WRITTEN TASK => Render the lines of the items below as a JSON list of strings, one string per line and blank lines omitted, beginning with the line containing "Click the bicycle icon on Saturday's card" and continuing through the end of the items. Leave the pictures out of the answer.
-------- INPUT MATERIAL --------
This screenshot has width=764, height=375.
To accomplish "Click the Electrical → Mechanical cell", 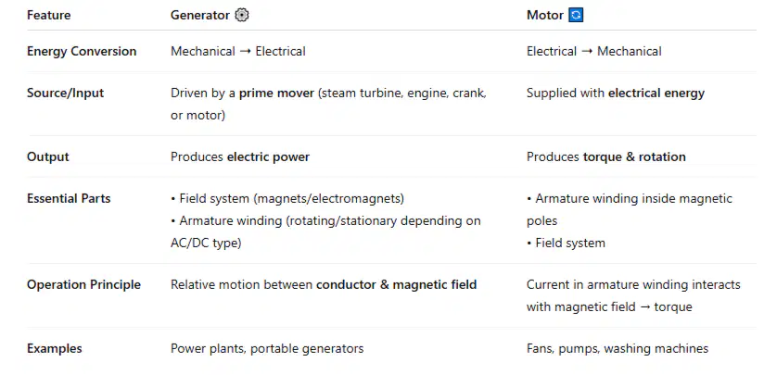I will (x=594, y=52).

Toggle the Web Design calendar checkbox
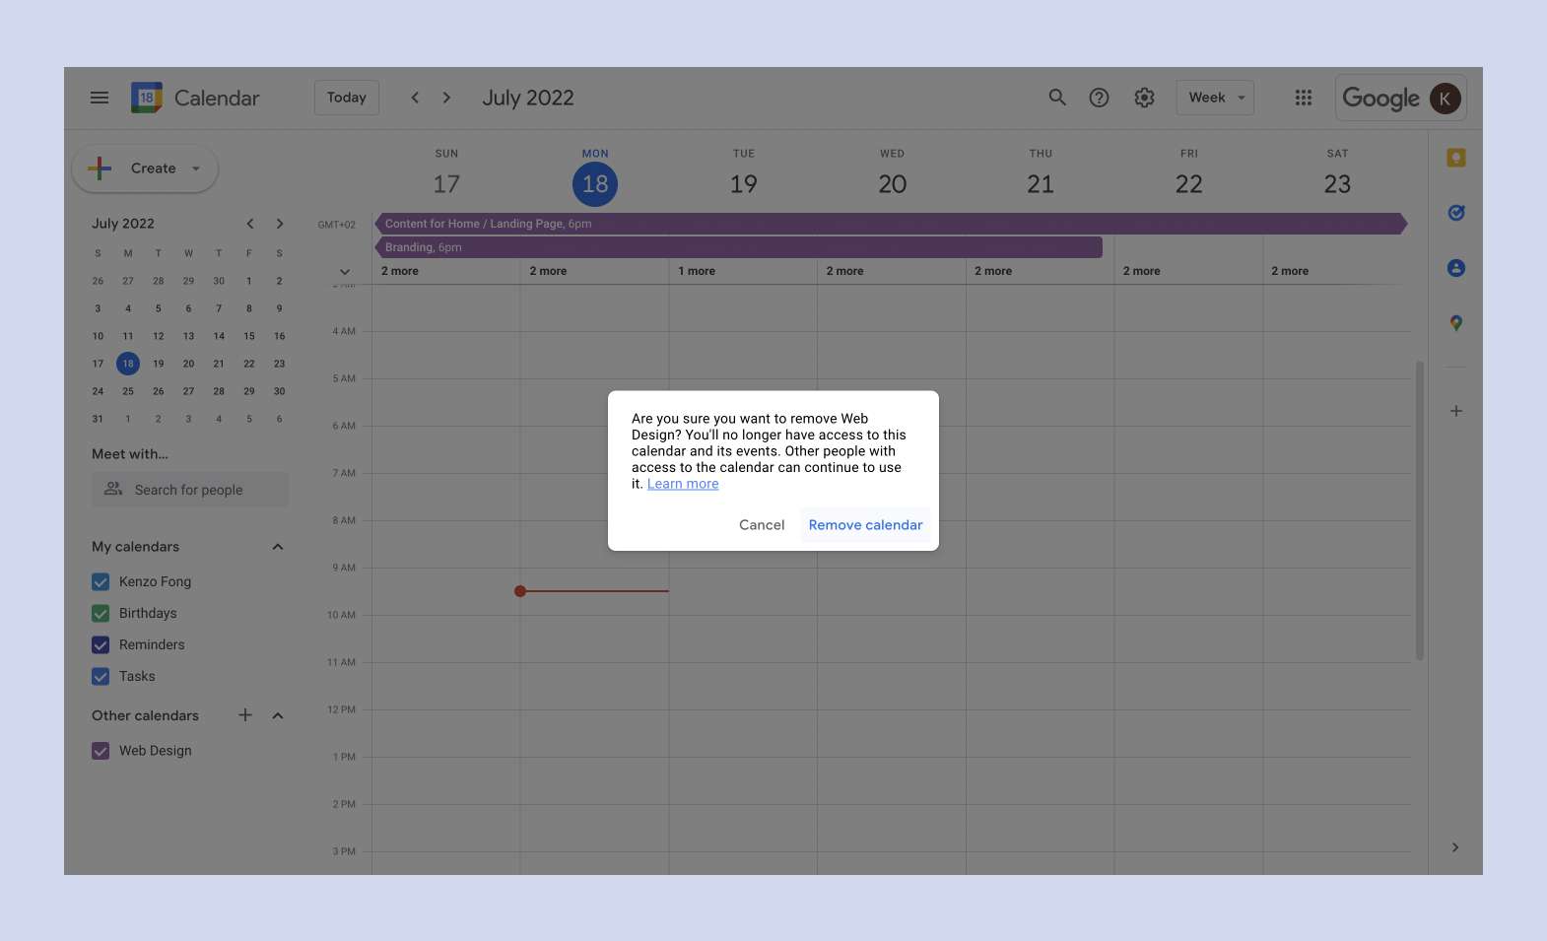[x=101, y=751]
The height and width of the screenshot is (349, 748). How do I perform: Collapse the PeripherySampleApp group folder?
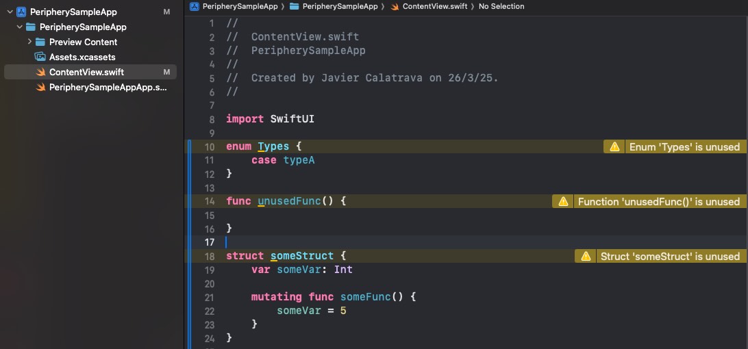pyautogui.click(x=20, y=27)
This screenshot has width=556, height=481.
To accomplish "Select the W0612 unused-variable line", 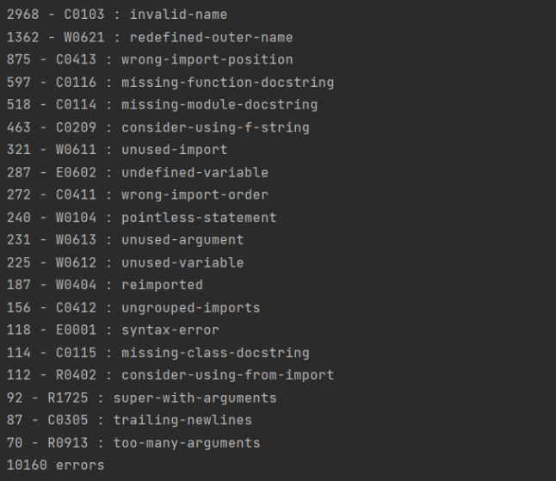I will tap(125, 262).
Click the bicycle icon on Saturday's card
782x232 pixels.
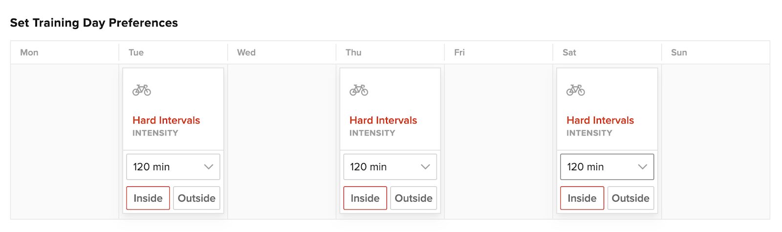(576, 90)
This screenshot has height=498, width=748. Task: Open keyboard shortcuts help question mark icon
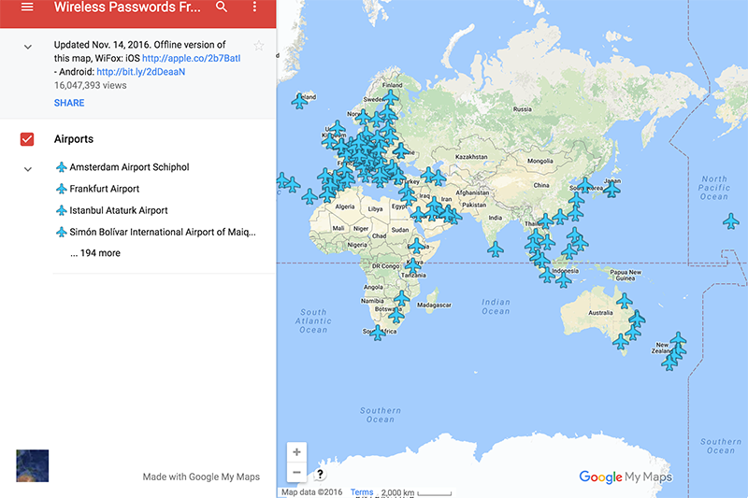[x=320, y=474]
--------
RIGHT ANSWER =>
[
  "Click the bicycle icon on Saturday's card",
  "782x232 pixels.",
  "(576, 90)",
  "This screenshot has height=498, width=748. Task: Open keyboard shortcuts help question mark icon",
  "[x=320, y=474]"
]